## WHAT THIS TASK INVOLVES
With pictures left out, please repeat word for word the lines from the one containing "You are a computer-use" through the end of the records.

(Pixel coordinate grounding data)
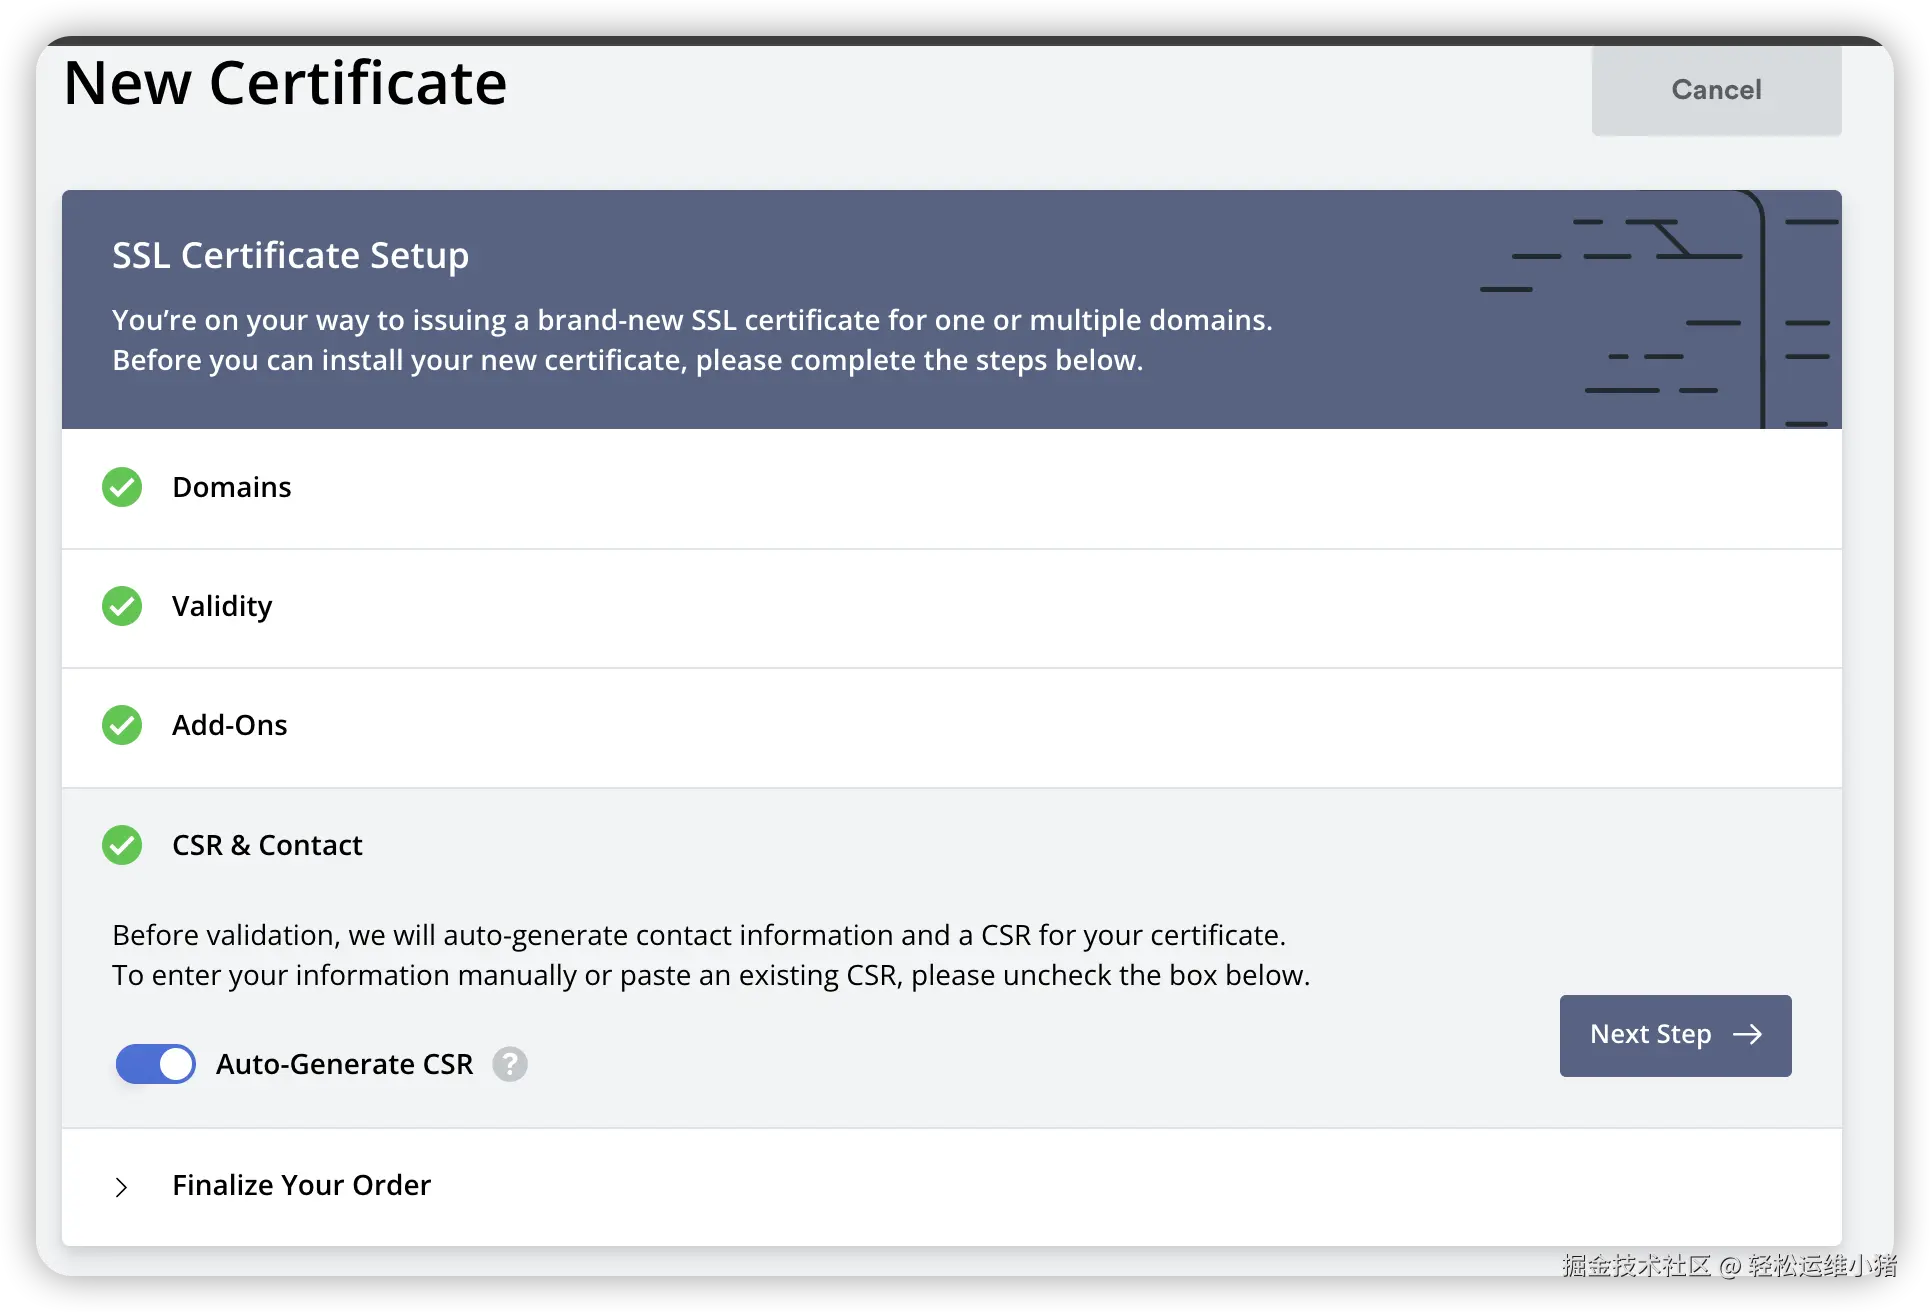Open the Add-Ons step
This screenshot has width=1930, height=1312.
point(230,725)
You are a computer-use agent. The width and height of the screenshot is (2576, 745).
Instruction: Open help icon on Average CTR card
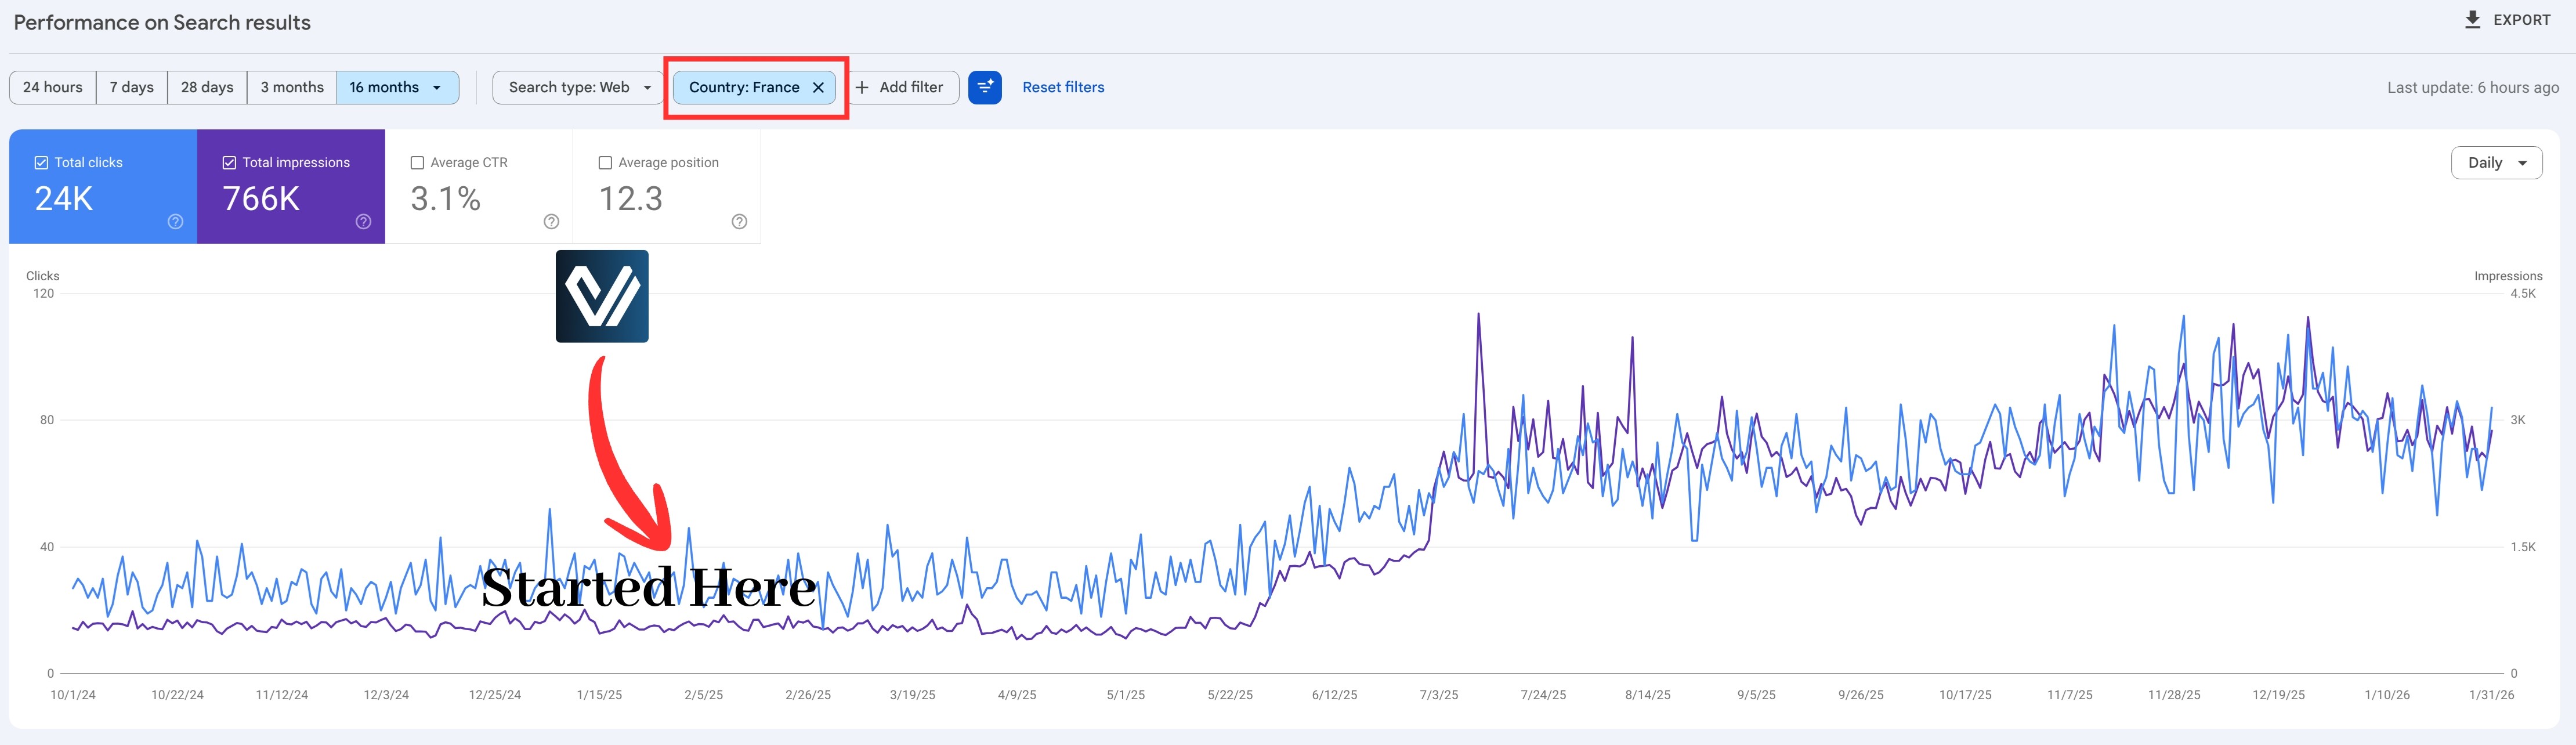coord(551,222)
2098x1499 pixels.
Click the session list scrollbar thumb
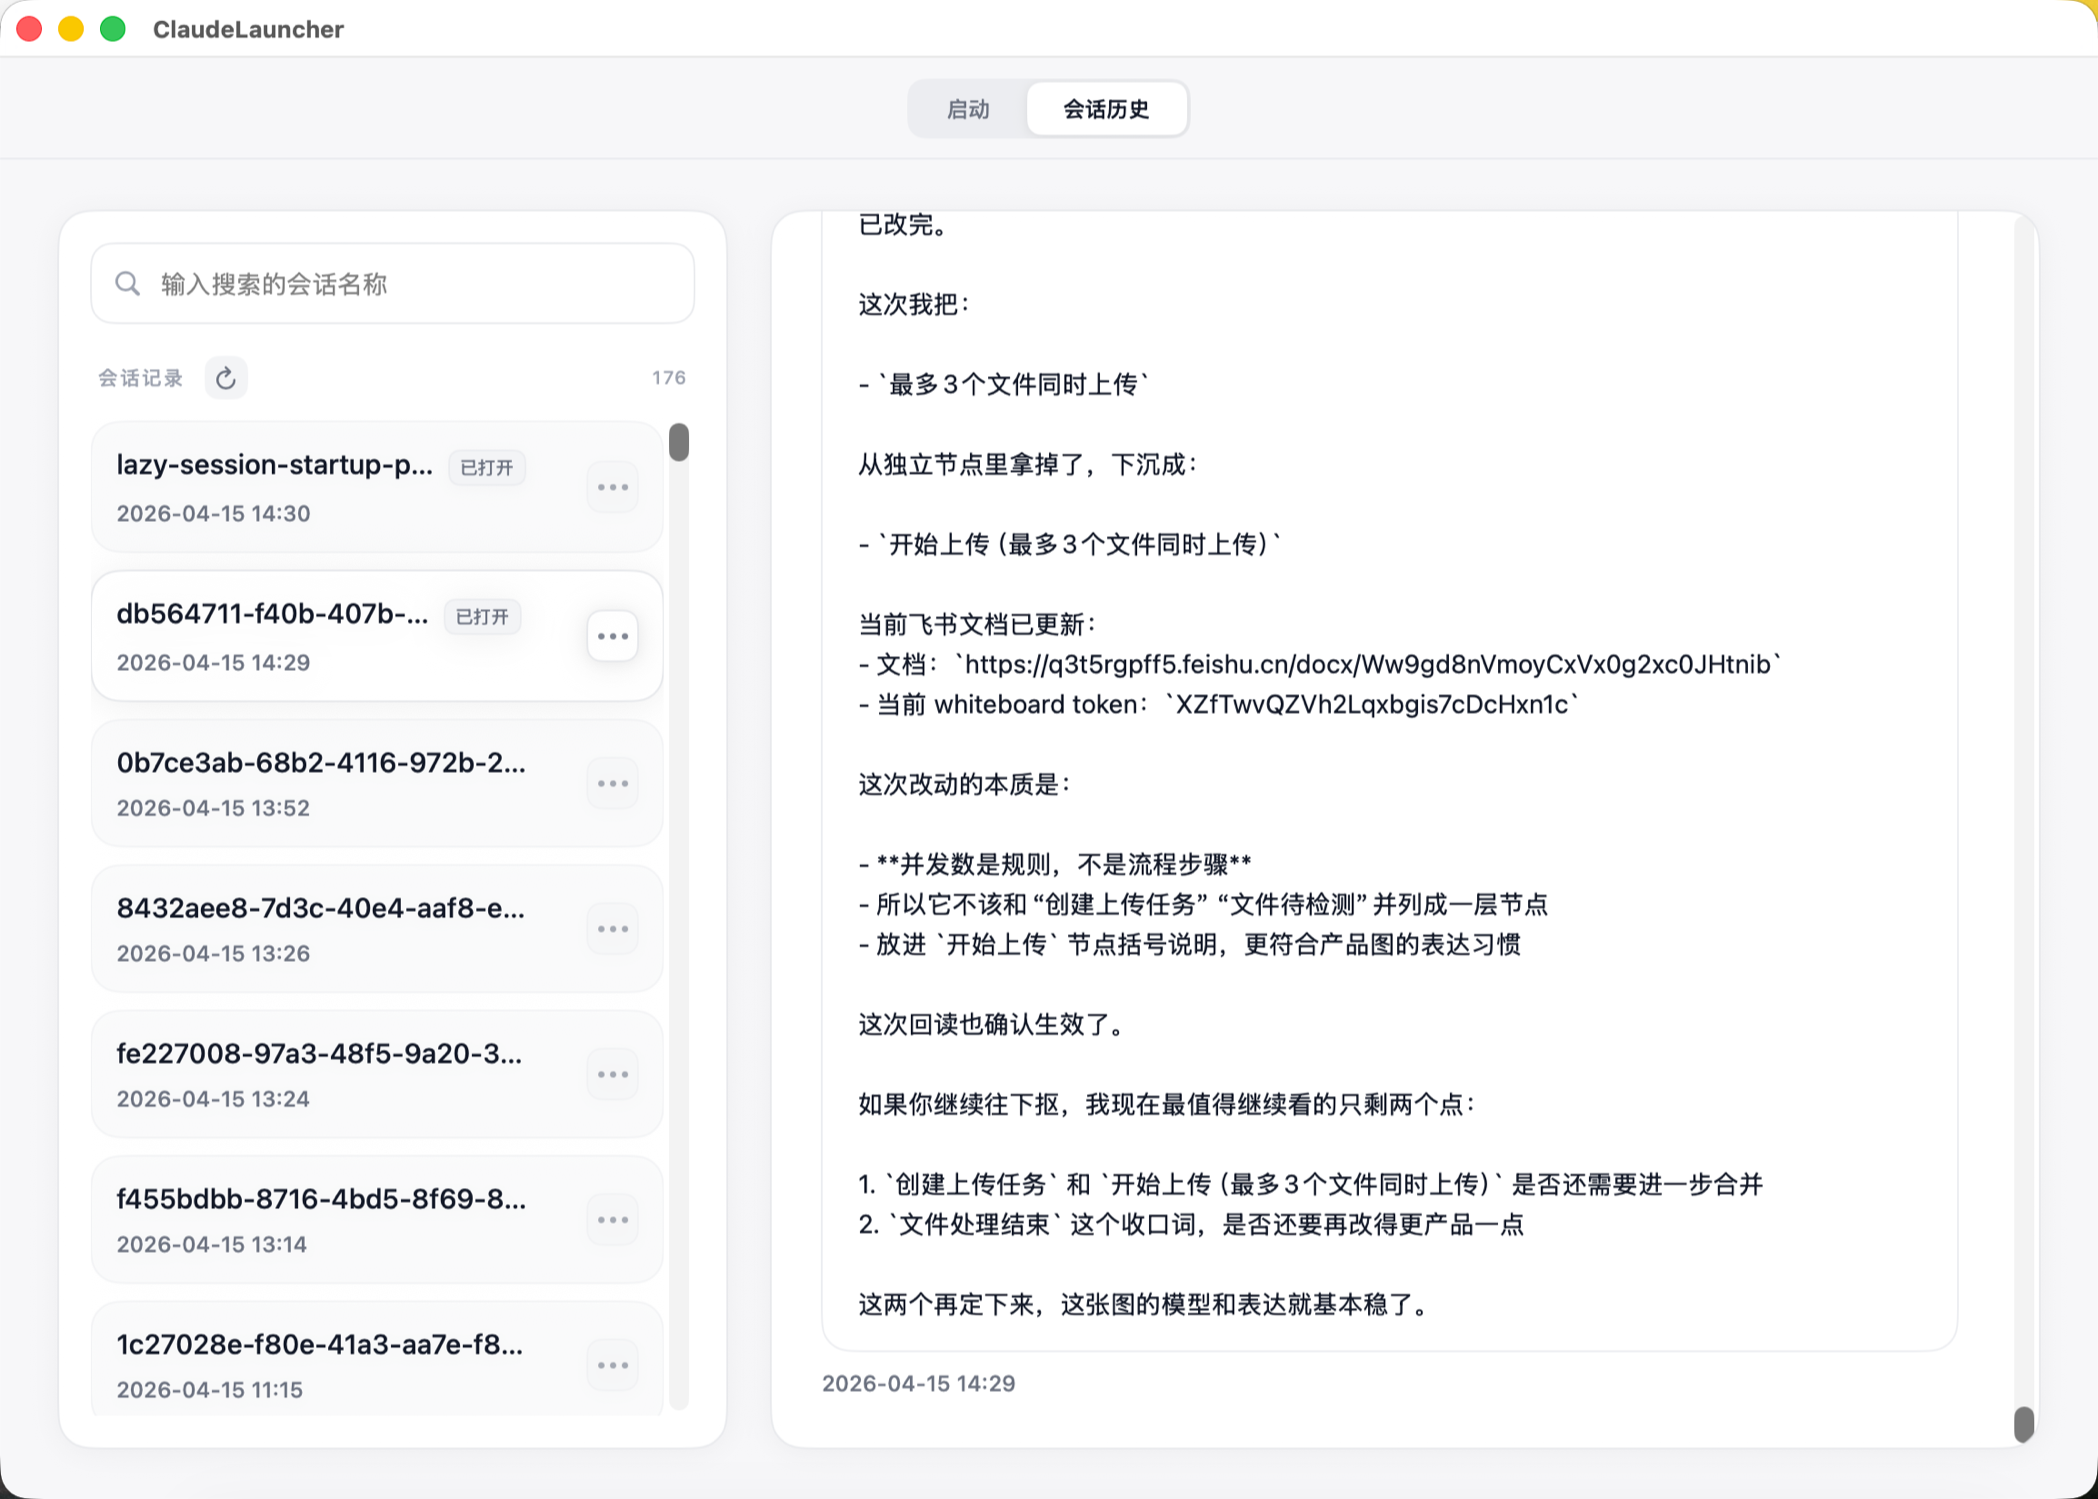click(679, 442)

## THE ANSWER
You are a computer-use agent. The width and height of the screenshot is (2576, 745).
Instruction: Open help icon on Average CTR card
coord(551,222)
2098x1499 pixels.
Click the session list scrollbar thumb
click(679, 442)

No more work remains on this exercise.